First: Too many black people in poor neighborhoods are shot dead – by cops as well as one another. I wish Black Lives Matter well, but the Trumpians are closed to that movement’s agenda, and so if we are dedicated to reality we must assume that progress in the BLM vein will be local rather than egged on from the top.

The simple truth is that people in poor black neighborhoods are at much greater risk of being killed by someone black from that area than by a white cop. Many revile anyone flatly stating that as “not with the program.” But we must question that program. For people who lose family members to neighborhood violence, it matters little that anti-racist liturgy requires us to pretend that Black Lives Matter more when white people take them.

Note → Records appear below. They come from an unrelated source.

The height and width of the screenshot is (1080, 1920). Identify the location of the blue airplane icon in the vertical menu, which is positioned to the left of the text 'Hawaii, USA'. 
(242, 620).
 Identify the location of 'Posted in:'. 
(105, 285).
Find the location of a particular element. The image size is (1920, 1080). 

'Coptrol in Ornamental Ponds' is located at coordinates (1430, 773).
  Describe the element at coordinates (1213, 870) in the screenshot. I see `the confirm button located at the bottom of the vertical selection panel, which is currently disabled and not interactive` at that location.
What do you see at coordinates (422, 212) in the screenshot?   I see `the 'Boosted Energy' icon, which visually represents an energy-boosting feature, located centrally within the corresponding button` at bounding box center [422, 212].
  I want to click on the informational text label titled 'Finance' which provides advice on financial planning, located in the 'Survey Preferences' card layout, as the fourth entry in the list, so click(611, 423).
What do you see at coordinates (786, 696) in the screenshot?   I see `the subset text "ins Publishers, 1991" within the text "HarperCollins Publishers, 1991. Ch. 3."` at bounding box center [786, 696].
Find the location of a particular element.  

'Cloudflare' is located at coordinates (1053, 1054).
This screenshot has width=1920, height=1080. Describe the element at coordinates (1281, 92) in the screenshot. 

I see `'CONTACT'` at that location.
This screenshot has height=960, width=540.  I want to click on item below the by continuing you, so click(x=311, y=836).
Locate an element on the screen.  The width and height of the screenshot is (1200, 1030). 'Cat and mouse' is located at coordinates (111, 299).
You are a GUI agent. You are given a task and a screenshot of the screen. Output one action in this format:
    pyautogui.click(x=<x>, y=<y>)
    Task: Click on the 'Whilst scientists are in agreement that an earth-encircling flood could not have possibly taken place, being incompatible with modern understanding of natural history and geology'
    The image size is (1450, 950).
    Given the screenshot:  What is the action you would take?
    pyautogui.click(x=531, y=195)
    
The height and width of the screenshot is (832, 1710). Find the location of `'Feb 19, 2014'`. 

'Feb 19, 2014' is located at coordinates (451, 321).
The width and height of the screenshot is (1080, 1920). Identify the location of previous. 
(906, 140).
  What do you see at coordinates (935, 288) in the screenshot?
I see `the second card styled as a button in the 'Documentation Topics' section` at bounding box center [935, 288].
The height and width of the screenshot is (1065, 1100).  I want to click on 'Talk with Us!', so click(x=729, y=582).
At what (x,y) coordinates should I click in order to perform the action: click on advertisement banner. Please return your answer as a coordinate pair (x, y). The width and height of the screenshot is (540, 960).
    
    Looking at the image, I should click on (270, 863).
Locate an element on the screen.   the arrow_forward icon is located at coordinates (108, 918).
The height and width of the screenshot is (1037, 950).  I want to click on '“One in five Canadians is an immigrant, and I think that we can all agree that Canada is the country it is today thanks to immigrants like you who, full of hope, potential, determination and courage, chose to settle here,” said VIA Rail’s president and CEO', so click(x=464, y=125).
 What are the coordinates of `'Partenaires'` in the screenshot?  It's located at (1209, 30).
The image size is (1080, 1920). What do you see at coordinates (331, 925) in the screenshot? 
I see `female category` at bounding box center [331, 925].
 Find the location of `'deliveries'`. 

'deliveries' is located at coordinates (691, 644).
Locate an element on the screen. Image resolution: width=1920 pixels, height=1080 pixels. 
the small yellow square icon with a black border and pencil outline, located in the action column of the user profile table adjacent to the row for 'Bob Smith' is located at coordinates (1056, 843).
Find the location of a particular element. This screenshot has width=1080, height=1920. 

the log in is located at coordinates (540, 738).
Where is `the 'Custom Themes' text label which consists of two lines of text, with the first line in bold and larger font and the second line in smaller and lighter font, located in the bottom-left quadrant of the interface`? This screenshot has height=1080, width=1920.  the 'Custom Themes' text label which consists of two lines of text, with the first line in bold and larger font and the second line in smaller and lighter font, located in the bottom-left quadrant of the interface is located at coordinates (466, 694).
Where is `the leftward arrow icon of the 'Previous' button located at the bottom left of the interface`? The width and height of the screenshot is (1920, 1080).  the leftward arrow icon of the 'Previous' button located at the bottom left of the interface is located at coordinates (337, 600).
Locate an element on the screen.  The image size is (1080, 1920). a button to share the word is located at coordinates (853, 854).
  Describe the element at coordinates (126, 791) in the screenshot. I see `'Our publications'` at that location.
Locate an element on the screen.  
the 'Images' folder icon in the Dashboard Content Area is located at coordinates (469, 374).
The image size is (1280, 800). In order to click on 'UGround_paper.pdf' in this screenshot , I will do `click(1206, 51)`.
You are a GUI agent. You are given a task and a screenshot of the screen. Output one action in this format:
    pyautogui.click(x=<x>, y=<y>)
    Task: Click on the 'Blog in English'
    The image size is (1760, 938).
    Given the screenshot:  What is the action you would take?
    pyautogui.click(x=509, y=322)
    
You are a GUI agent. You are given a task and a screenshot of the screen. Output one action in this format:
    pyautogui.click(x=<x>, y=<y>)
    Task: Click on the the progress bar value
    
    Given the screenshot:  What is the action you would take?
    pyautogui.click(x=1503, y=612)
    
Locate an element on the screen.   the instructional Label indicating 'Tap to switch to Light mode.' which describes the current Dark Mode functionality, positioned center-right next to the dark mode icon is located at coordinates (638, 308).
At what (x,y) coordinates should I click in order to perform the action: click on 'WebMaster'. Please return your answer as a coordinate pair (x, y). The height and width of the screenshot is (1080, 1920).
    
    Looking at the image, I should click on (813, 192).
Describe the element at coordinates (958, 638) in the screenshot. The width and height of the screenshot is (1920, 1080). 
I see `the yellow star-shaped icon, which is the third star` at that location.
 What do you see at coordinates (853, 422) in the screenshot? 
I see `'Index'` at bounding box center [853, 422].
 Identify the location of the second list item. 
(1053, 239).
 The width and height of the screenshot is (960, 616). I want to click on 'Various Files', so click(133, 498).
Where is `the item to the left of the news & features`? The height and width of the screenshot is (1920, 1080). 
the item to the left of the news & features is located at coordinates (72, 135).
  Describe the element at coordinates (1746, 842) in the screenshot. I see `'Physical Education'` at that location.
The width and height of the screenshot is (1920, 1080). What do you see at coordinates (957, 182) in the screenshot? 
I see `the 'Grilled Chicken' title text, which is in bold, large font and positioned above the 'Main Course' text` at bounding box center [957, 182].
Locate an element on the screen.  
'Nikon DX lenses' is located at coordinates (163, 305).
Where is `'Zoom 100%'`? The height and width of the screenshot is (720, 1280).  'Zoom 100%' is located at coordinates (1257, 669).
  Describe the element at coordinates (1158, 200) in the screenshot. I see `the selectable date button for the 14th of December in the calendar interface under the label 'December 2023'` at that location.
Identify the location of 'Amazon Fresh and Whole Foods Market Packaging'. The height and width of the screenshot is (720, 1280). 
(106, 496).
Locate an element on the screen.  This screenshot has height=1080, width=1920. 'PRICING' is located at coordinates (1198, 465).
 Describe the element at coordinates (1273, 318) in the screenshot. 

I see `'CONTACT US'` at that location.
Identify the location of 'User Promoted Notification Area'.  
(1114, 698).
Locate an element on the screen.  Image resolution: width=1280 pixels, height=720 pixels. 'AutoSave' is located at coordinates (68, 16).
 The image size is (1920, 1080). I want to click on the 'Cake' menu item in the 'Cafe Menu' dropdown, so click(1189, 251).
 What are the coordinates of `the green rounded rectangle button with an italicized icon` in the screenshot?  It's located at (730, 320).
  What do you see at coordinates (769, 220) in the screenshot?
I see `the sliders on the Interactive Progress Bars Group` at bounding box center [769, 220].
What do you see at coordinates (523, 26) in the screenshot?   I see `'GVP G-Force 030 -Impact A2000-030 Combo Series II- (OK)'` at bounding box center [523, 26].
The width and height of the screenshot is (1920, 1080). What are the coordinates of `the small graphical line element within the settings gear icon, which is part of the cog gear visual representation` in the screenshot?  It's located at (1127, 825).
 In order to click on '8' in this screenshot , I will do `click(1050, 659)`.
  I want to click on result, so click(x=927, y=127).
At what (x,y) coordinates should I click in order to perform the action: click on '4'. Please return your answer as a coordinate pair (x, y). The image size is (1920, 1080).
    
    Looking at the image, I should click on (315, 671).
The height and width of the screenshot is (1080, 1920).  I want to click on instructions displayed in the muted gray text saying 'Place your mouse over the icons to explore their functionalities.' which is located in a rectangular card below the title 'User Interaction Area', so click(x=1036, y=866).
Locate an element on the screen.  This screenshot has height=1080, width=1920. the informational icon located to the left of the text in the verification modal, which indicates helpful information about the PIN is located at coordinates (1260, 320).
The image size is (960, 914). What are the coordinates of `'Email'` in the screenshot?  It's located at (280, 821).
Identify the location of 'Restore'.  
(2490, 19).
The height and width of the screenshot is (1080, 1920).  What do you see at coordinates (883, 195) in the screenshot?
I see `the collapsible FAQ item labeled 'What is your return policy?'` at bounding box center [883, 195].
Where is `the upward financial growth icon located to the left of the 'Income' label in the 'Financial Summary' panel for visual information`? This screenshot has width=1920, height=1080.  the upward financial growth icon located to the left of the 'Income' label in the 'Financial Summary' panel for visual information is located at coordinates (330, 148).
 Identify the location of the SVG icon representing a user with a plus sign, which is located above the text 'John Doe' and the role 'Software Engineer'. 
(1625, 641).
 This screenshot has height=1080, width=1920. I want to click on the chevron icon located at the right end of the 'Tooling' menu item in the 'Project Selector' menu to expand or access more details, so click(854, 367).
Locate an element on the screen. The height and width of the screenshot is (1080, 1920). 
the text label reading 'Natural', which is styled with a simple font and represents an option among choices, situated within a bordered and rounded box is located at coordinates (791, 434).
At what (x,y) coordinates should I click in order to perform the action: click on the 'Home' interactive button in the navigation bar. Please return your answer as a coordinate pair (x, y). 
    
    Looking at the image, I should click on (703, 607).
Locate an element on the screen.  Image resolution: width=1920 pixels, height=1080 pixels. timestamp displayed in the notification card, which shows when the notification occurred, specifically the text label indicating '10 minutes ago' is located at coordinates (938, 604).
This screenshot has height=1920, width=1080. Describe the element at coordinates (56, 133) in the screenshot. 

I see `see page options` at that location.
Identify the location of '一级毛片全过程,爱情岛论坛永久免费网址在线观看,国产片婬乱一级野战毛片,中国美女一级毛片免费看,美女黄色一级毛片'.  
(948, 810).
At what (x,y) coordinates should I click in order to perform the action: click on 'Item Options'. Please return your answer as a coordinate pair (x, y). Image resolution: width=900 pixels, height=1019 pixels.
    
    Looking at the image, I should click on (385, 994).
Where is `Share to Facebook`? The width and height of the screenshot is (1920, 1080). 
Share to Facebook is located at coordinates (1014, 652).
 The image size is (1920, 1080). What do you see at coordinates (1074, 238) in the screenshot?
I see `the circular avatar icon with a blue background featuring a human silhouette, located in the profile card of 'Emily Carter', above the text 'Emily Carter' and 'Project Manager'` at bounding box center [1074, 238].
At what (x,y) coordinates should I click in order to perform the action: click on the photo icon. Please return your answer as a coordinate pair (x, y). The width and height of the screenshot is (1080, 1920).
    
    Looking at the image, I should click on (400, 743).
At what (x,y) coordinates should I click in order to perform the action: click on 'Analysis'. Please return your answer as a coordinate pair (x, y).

So, how about if Trump curates the best practices from cities that have made a real difference in gang violence, and helps forge a nationwide movement that gets fewer poor black people iced by bullets fired amidst gang turf wars? Many will howl that the very characterization of poor black neighborhoods as uniquely violent is “racist,” usually also edgily dismissing the very use of terms like black-on-black-crime and inner city. But a time comes when we must take a deep breath and classify these debates over anti-racist niceties as a sideshow distraction, in view of a greater good.

Second: Few understand how much it would benefit poor black people if all poor children were taught to read via a method stressing sounding words out, instead of “holistic” methods that teach kids to recognize words as whole chunks.

That sounds like an arcane pedagogical debate. Many will dismiss it as “reading wars” of the past. But that debate moved on to a feckless ambiguity, under which legions of teachers are still instructed that it is wrong to teach children to read by showing how to sound out words, despite that decade after decade, science has firmly shown that it works best, especially for kids from homes with few books.

This reality is something Trump should take up as one to deride as “Sad!!!” in his tweets. People who aren’t taught to read properly tend to struggle in school, with predictable results. I highly suspect Betsy DeVos, whatever her command of black educational history, could get behind a big push on this. She should be urged to.

We are taught that all of America must learn to care about black people and black pain as a precondition to black poor people’s lives ever improving. But no civil rights activist in, say, 1960, had any illusion that change required that the Kennedys or Lyndon Johnson “felt” anything beyond a certain formulaic point. Things are no different now.

Trump wants to improve life in poor black America because he wants “law and order” and he supports the cops. “But what about our responsibility to call out racism wherever we …”Yes, I know. But how about this? On Trump, that job is done.

Now, let’s focus on the possibility that this man’s stated views and actions to come might be applicable to helping poor black people, whatever the state of his mind and heart. Racial progressivism, if genuinely about helping people rather than P.R. for ourselves, is not only idealistic but pragmatic.